Лючин даже верхнюю пуговицу кителя расстегнул. Шею давило. Ужасный китель, ужасный! Может, и он, Лючин, вслед за Алексеем Павловичем простуду подхватил? Этого еще не хватало. А Лариса Ивановна давно бросила печатать, уставясь на Лючина, но он и думать о ней забыл. Расхаживая взад-вперед между дверями обоих кабинетов, он как клубок шерсти разматывал, а думалось, не шерсти, а змей. Ну, с экспедициями, положим, он разберется, но со всем остальным, тем, что в воздухе, что он так явно почувствовал еще в кабинете Скробова... А сам Алексей Павлович? Только сейчас понял? Или давно, что его хотят убрать из этого кабинета, от этого дела? Наконец, он взглянул на скорбно застывшую Ларису и вдруг пропел несильным, но звучным баритоном: голос от Иды, тоже по наследству, вместе с сердцем — “три карты, три карты!”. Считал, разрядит обстановку, больно уж Лариса Ивановна страдала, но лицо секретарши обмякло, губы расползлись, как у греческой маски, и черные слезы, дешевая местная тушь, полились по щекам.

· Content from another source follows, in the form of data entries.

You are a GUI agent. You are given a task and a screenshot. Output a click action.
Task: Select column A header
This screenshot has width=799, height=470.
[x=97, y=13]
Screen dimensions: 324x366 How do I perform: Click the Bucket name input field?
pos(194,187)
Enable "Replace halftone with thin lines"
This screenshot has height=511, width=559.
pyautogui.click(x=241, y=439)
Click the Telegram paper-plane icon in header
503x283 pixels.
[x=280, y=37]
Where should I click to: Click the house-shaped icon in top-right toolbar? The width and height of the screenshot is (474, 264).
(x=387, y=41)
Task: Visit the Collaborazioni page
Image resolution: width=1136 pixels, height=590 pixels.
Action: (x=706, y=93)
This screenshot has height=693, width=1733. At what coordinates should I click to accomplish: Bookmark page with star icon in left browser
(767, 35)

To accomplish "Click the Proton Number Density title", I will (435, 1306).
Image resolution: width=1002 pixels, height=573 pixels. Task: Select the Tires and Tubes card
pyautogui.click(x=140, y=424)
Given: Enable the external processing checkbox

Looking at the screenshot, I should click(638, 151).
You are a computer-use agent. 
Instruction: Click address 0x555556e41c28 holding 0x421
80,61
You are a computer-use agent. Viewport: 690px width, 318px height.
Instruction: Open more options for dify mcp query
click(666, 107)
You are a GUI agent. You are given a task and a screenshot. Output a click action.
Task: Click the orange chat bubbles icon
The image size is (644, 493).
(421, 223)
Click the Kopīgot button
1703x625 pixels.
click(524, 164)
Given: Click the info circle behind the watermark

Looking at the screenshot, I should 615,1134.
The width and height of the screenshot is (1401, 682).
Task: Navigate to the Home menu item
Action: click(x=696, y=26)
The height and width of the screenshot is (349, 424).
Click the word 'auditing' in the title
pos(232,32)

— Не плачьте! — велел Лючин. — Успокойтесь. Вы ни в чем не виноваты. Лучше помогите мне. Вернее, Алексею Павловичу. Вы ведь знаете, где карты, Лариса Ивановна?

— Знаю. Их увезли.

— Кто?

— Сказал, что курьер. Но я не знаю.

— Так вы знаете или нет?

— Позвонили от Скробова. Я отдала.

И тут зарыдала.

Что же было делать после этих слез нашему герою не герою? Предложить даме шарики Игнации или Аконита?

 

От испуга — Аконит, позднее — Самбукус 3.

 

Всегда таскал их в портфеле на всякий случай. И услышать обычное — в гомеопатию не верю…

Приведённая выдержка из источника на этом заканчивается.